As most readers will know, more and more states are adopting statutes legalizing medical marijuana (and in some cases, recreational marijuana use). From our observations, both institutions of higher education and Greek organizations generally prohibit marijuana use, often specifying “even for medical marijuana users” in their prohibitions, on the basis that federal law prohibits marijuana use. Which, in fact, it does.

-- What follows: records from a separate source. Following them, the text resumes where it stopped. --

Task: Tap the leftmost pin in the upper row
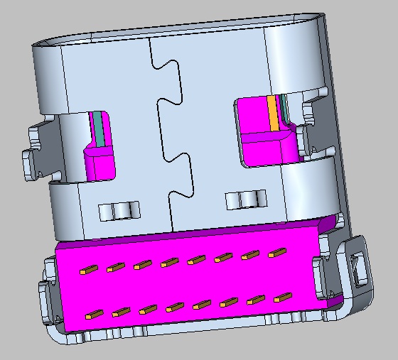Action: coord(89,270)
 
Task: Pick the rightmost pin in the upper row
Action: coord(277,252)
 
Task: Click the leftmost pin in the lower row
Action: coord(90,314)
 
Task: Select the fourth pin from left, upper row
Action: coord(169,263)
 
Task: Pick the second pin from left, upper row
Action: coord(115,268)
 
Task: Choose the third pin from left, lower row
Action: coord(147,310)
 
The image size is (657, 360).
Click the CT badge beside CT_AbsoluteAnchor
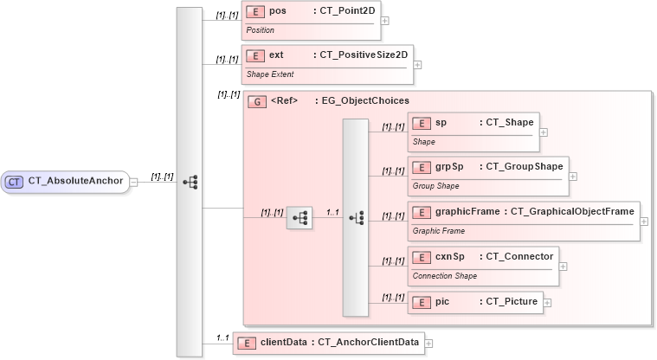coord(15,182)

But the tide is clearly turning on this issue in the employment arena and, while not all of the reasons for that apply to a fraternity or sorority, some might. It seems to be just a matter of time before a court rules that a Greek organization cannot flatly prohibit medical marijuana usage by a disabled individual. Organizations should consider working with counsel on members’ requests to use medical marijuana so they are fully aware of possible state law protections for marijuana users and can assess whether they are at risk.
Here are some points you should know:
1. State Laws on Marijuana Use and/or Disability Discrimination Vary Dramatically. No two state laws protecting medical marijuana usage are the same. State laws on disability discrimination also can be quite different, both in terms of who they protect and also in the scope of protections. Certainly this makes life challenging for organizations doing business in many (and often all 50) states.
2. Some of Those Laws May Apply to Fraternities and Sororities. Some of the employment-based court decisions referenced above arise from employment-specific protections that will not apply to fraternity and sorority members (but might apply to employees such as house directors). But some states’ laws will apply to individuals as members and/or tenants.
For example, a Delaware law that was recently held to provide a private right of action to an employee also applies to landlords, and states that the organization may not “refuse to … lease to, or otherwise penalize, a person based solely for his or her status as a cardholder” under the state’s medical marijuana law. This could very well be read to apply to a Greek organization. Other current and future such laws might be read similarly.
3. A Court May Hold That the Federal Law Does Not Override the State Law. Until recently, courts tended to give precedence to the federal law even in the face of a more permissive state law. That is no longer always the case. Some courts have rejected arguments by employers that the federal law prohibiting all marijuana usage should simply take precedence over state laws.
In short, medical marijuana usage is quickly becoming an area where organizations may be damned if they do and damned if they don’t. If you allow a member to use medical marijuana on the organization’s premises or be under the influence at an event, you arguably are allowing the violation of federal law. If you don’t, you might face liability under a state law.
So, what do you do? A policy that reiterates compliance with federal law remains advisable for many organizations. But you should scrutinize with your counsel an absolute statement that there are no exceptions for medical marijuana. Language along the lines of “requests for the use of medical marijuana will be reviewed individually in light of all applicable laws” may be advisable. Then it will likely be prudent to evaluate the issue on a state-by-state basis, and of course to work with legal counsel to stay abreast of this fast developing area. You might even conclude that it is prudent to ask a requesting member to provide medical documentation of the asserted need as part of your evaluation.
We will watch carefully and keep you posted.